Jaguar Land Rover has announced it plans to close one of its factories in the Midlands but insists the cost savings exercise will not result in compulsory redundancies.
The company, owned by Indian firm Tata, says it will close either its Solihull or Castle Bromwich plant and move production from the redundant one to the remaining one. The plant chosen for the axe is not expected to close until 2014 though.
The firm did not rule out reducing its numbers when it combined the plants through natural attrition and voluntary redundancies but said up to 800 extra jobs will be made available at its other manufacturing site at Halewood on Merseyside to produce the LRX – a long touted new model dubbed the “baby Land Rover”. The low carbon, more efficient car should hit forecourts in 2011.
JLR will also try to save money by restructuring pensions and its back office and by paying new employees lower wages.
“This is a plan that recognises the impact the economic collapse has had on our business, and at the same time the opportunities that lie ahead for these two great brands,” said JLR chief executive David Smith. “We are confident that a new, more efficient and competitive structure combined with future investment will unlock the true potential of this business.”
Business Secretary Lord Mandelson said the announcement was a welcome one as it will safeguard jobs and also shows evidence that JLR is committed to a low carbon future.

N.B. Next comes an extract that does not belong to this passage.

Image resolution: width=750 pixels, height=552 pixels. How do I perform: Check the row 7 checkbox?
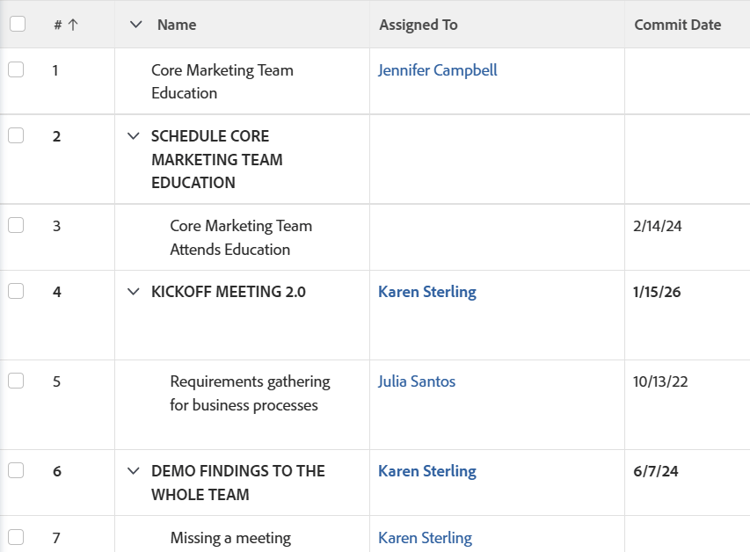pyautogui.click(x=16, y=537)
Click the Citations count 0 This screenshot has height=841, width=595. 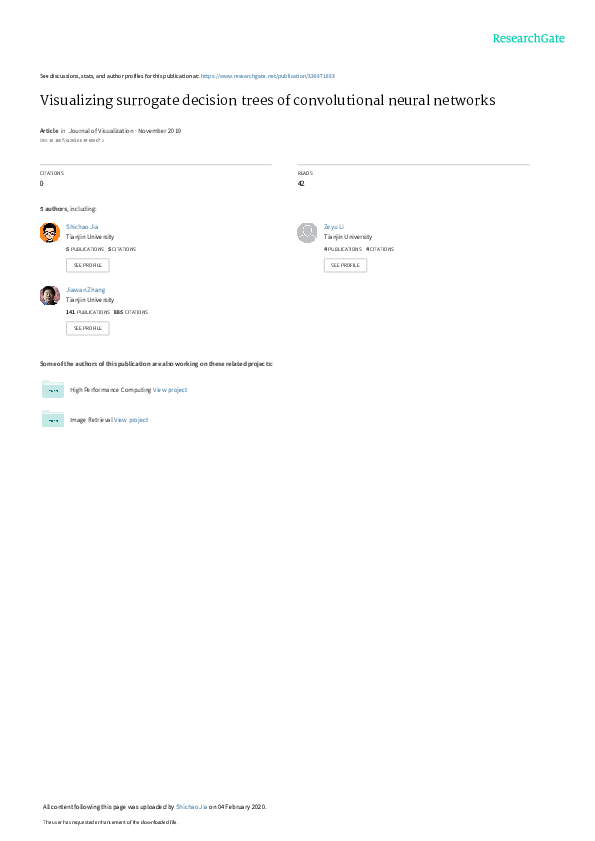coord(41,183)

“Confirmation that the LRX is to be built at Halewood will help to end the uncertainty at the plant with the added prospect of some new jobs in the pipeline,” he said. “It’s a testament to the workforce who have made the plant one of the most productive in Europe.”
Reiterating his apathy for JLR and the car industry as a whole over the conditions they face, Mandelson promised government will do “everything it can” to relieve some of the pressure and help companies exploit green opportunities. He was keen to remind that Whitehall pitched in £27m to the LRX development earlier this year.

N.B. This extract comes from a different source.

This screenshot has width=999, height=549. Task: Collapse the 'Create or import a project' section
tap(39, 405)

However, “it is inevitable that we will see further re-structuring across the industry,” he said. “There is global over-capacity and car manufacturers recognise that they have to take some of this capacity out and cut back on their costs.”
Innovation and long term prospects should now form the focus for both industry and government, Mandelson said.
Not everybody thinks JLR’s plans are a good idea though. The GMB union said it “will be opposing everything we have heard so far.”
“We will fight the company on this,” said Bert Hill, GMB regional officer, “of that I have no doubt.”
A Tata spokesperson said that a decision will be made on which factory will close in the second half of next year.
JLR has already implemented various cost-cutting exercises this year, including reducing its headcount by 2,500 to 14,000, cutting production by 100,000 units and freezing employees’ pay.